Written problem A >> Summarize the post about small drone motors in two sentences.

━━━━━ Extracted text ━━━━━

I'll put up a schematic, maybe even a PCB, of what I'm talking about here 
(tested) so you can use these little drone motors easily.

Theory: you'll find these ones come in 2.2KV and 1.0 KV. I'm hoping my 
advisors have instructed me correctly that with the battery type I'm using, 
connection, propellers bought that it will transfer my battery power to 
nice upward force linearly and predictably. I got a grip of 1.0KV ones. the 
KV rating pertains to the RPM per volt. So a lower value would mean less 
RPM's per volt, a higher higher RPM's. From an engineering perspective what 
you want to do is look at the whole power subsystem seeing that you get a 
tight linkage between your power source and actual FORCE generated by the 
propellers. You can't just say the 2.2KV ones are "better" or "more 
powerful" or you might end up with a system that's electrically perfect but 
just doesn't transfer power right.

Anyways...in conclusion...(UART to external MCU) to SSR to MOSFET direct to 
motor. Or PRU to SSR in previous description.

━━━━━

Written problem B >> In the rows below, echo everything from the line containing "Task: Click the diamond link icon before 网页链接" down to the line containing "Viewport: 289px width, 285px", with both of those lines included.

━━━━━ Records for the exercise ━━━━━

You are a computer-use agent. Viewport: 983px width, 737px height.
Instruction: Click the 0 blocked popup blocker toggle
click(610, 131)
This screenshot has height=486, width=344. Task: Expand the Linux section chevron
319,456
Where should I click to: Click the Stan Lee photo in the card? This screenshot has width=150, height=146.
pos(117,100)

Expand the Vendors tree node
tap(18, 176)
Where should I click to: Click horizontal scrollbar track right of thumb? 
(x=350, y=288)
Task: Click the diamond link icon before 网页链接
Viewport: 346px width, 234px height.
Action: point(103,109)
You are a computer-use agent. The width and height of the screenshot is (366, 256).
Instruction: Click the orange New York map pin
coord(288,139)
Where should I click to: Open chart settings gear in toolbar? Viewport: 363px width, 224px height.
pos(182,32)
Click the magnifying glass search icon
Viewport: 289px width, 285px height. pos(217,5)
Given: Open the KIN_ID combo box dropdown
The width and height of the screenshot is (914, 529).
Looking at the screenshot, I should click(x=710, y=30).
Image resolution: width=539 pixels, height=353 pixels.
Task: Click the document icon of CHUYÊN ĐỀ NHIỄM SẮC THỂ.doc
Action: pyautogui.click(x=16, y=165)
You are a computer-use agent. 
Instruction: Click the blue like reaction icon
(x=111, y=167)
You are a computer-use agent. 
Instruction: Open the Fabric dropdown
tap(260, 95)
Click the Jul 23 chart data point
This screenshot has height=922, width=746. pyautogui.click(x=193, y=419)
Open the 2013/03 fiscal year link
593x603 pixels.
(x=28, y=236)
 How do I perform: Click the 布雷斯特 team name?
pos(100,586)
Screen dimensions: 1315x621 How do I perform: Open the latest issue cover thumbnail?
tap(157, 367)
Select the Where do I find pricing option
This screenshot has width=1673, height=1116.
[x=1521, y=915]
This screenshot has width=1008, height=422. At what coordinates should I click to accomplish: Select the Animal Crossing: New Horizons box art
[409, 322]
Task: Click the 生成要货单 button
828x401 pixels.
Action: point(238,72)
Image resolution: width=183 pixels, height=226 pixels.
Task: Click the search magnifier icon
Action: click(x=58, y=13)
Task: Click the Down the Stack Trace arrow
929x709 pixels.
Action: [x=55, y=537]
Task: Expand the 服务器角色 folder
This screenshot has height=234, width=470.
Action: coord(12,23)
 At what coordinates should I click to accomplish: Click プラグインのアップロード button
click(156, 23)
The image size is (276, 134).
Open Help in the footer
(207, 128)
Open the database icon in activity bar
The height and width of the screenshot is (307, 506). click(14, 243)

━━━━━

Full answer A >> The writer plans to share a tested schematic, possibly a PCB, for using small drone motors, which come in 2.2KV and 1.0KV ratings, and has bought 1.0KV ones, the KV rating being RPM per volt. Rather than calling the 2.2KV motors "better," the writer says to look at the whole power subsystem so the power source links tightly to the force the propellers generate, and concludes with a UART-to-external-MCU, SSR, and MOSFET chain direct to the motor, or PRU to SSR.

Full answer B >>
Task: Click the diamond link icon before 网页链接
Viewport: 346px width, 234px height.
Action: point(103,109)
You are a computer-use agent. The width and height of the screenshot is (366, 256).
Instruction: Click the orange New York map pin
coord(288,139)
Where should I click to: Open chart settings gear in toolbar? Viewport: 363px width, 224px height.
pos(182,32)
Click the magnifying glass search icon
Viewport: 289px width, 285px height. pos(217,5)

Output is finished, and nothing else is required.